Panwas DKI: Arak-arakan Tidak Dilakukan Tim Kampanye
Jumat, 17 Sep 2004 22:27 WIB
Jakarta - Jakarta bersih dari pelanggaran kampanye Pilpres putaran dua. Arak-arakan massa pendukung Mega-Hasyim dan SBY-Kalla dinilai tidak dilakukan tim kampanye."Arak-arakan setelah kami teliti ternyata itu tidak dilakukan tim kampanye. Itu sebenarnya adalah wewenang polisi.
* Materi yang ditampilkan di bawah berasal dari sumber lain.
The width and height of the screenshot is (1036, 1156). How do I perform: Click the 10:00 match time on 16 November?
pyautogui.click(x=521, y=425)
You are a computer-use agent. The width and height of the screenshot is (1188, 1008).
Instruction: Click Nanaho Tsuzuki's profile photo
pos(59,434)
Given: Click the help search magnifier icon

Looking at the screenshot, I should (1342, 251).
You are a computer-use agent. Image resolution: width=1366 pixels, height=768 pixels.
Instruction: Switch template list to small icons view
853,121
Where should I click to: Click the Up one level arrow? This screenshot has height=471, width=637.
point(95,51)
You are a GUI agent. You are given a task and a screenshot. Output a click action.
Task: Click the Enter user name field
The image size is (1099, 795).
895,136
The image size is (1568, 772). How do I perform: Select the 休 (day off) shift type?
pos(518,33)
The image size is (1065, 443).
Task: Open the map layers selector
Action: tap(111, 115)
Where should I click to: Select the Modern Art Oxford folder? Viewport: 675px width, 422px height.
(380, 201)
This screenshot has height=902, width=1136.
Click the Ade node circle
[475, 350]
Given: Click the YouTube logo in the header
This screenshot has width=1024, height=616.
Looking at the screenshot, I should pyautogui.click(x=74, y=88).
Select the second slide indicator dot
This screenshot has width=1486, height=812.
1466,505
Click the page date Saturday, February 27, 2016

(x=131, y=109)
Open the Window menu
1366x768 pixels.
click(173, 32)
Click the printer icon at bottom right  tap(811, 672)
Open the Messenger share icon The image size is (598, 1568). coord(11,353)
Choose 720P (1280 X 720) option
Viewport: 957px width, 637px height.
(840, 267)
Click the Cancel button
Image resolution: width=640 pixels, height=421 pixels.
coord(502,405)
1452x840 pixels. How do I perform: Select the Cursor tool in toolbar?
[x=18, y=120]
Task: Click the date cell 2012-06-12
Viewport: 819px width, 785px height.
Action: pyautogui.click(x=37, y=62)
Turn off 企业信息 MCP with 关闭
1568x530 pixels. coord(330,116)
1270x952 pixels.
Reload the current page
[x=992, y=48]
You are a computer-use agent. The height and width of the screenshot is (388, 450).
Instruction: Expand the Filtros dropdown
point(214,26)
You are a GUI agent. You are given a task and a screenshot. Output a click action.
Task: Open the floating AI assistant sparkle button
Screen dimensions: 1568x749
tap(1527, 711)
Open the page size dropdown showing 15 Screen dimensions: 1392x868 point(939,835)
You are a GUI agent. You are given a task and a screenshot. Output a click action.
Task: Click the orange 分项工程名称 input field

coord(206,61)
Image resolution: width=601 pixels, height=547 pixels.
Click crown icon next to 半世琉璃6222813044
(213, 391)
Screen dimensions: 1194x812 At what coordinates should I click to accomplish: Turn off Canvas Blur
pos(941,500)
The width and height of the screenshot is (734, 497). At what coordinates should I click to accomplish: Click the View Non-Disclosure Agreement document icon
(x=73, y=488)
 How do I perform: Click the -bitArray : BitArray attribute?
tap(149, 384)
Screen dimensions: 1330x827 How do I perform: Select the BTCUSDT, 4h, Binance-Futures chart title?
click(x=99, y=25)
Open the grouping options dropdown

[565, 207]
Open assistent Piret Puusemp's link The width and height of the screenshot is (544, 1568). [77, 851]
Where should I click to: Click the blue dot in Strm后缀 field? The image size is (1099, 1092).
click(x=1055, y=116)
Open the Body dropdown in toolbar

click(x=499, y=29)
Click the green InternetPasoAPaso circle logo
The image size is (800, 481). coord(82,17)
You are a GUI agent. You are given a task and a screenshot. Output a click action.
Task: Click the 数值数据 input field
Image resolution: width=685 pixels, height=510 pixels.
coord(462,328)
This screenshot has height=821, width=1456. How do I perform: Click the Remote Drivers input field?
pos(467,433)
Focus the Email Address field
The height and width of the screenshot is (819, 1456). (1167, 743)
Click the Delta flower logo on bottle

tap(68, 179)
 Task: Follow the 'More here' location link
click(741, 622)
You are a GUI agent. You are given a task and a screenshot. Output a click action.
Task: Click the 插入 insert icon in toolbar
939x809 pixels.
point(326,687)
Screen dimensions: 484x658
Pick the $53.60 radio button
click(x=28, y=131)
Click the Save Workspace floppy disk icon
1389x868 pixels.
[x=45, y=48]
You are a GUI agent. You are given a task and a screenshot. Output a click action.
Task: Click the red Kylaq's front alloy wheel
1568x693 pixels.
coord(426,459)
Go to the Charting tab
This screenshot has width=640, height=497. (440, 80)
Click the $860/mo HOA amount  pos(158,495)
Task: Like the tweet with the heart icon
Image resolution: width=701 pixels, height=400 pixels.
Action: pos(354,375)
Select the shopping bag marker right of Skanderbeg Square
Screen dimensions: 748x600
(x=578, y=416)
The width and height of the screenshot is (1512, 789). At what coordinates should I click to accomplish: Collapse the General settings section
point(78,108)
Karena itu terkait dengan urusan stabilitas."Demikian kata Wakil Ketua Panwas Pemilu DKI Jakarta Cholil Nafiz dalam jumpa pers di kantor Panwas Pemilu, Century Tower jalan HR Rasuna Said, Kuningan, Jakarta Selatan, Jumat (17/9/2004)."Jadi untuk di Jakarta tidak ada pelanggaran kampanye selama masa 3 hari kampanye Pilpres putaran dua," katanya.Pada hari terakhir kampanye Pilpres putaran dua 16 September 2004, ratusan orang pendukung Mega-Hasyim arak-arakan di Bundaran HI sebelum menuju Monas untuk menghadiri acara deklarasi Aliansi Rakyat Pendukung Mega-Hasyim.Arak-arakan juga dilakukan ratusan pendukung SBY-Kalla saat menghadiri acara pagelaran 'Bhinneka Tunggal Ika: Indonesia untuk Semua' di Istora Senayan Jakarta.Menurut aturan tentang pelaksanaan kampanye Pilpres putaran dua yang ditetapkan KPU, tidak diperkenankan ada pawai, arak-arakan, maupun pengerahan massa. Kampanye hanya bersifat penajaman visi, misi, dan program.